CamCloneMaster: Enabling Reference-based Camera Control for Video Generation

Anonymous Authors

TL;DR : we propose CamCloneMaster, a framework that enables users to replicate camera movements from reference videos without requiring camera parameters or test-time fine-tuning. CamCloneMaster seamlessly supports reference-based camera control for both I2V and V2V tasks within a unified framework.

Demos

Camera Controlled Image-to-Video Generation

Camera Controlled Video-to-Video Re-Generation

Comparison Results

Camera Controlled Image-to-Video Generation

Camera Controlled Video-to-Video Re-Generation

Abstract

Camera control is crucial for generating expressive and cinematic videos. Existing methods rely on explicit sequences of camera parameters as control conditions, which can be cumbersome for users to construct, particularly for intricate camera movements. To provide a more intuitive camera control method, we propose CamCloneMaster, a framework that enables users to replicate camera movements from reference videos without requiring camera parameters or test-time fine-tuning.
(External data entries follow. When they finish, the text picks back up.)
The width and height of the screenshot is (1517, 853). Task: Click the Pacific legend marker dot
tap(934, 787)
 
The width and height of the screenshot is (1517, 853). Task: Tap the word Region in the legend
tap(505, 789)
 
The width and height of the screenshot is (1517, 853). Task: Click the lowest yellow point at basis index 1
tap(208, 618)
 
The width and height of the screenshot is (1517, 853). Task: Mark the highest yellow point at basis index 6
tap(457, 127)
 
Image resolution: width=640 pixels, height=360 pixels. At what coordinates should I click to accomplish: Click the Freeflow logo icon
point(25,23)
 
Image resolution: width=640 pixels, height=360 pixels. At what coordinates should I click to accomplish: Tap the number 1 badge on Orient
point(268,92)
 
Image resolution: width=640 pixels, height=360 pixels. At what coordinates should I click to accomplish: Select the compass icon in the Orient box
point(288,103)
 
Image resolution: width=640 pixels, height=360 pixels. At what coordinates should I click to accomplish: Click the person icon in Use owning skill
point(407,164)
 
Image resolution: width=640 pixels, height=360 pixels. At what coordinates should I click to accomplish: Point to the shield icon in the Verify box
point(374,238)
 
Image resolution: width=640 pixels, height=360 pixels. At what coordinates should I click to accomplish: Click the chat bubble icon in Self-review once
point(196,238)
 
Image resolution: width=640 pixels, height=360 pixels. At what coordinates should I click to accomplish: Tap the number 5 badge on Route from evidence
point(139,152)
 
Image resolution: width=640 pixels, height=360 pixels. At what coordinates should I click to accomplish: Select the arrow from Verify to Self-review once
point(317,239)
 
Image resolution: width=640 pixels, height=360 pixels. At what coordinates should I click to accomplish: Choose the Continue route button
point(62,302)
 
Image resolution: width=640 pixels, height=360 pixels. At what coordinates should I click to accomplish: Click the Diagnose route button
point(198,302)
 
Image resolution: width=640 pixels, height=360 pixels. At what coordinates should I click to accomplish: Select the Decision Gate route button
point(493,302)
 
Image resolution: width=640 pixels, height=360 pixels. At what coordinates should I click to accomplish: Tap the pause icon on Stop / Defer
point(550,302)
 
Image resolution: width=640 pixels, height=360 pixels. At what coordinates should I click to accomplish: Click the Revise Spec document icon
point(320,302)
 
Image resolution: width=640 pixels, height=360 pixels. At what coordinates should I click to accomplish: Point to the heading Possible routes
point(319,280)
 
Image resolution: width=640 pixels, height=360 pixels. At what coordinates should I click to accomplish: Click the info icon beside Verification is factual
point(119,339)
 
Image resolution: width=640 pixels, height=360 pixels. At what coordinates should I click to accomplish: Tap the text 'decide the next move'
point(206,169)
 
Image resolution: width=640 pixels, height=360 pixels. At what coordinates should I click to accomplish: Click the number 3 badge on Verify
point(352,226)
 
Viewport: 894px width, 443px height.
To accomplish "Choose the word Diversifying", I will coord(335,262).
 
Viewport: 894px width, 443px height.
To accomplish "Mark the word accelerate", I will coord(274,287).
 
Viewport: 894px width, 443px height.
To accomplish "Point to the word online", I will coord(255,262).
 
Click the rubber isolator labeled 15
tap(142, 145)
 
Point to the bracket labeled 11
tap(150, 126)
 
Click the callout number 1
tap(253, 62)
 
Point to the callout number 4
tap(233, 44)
CamCloneMaster seamlessly supports reference-based camera control for both Image-to-Video and Video-to-Video tasks within a unified framework. Furthermore, we present the Camera Clone Dataset, a large-scale synthetic dataset designed for camera clone learning, encompassing diverse scenes, subjects, and camera movements. Extensive experiments and user studies demonstrate that CamCloneMaster outperforms existing methods in terms of both camera controllability and visual quality.

Method

Given a camera motion reference video and an optional content reference video as inputs, 3D VAE encoder is utilized to convert reference videos into conditional latents $z_\textrm{cam}$ and $z_\textrm{cont}$. We inject the conditional latents into the model by concatenating them with the noise latent along the frame dimension. And only 3D spatial-temporal attention layers in DiT Blocks are trainable modules in the training process.

Camera Clone Dataset

Reference-based camera clone learning requires triple video sets: a camera motion reference video $V_\textrm{cam}$, a content reference video $V_{\textrm{cont}}$, and a target video $V$, which recaptures the scene in $V_{\textrm{cont}}$ with the same camera movement as $V_{\textrm{cam}}$. Building such a dataset in the real world is difficult and label-intensive. Therefore, we collect several 3D scenes as background, and put characters into scenes as foreground, each character is combined with a specific animation. Then, multiple paired camera trajectories are designed and shots are made by rendering in Unreal Engine 5.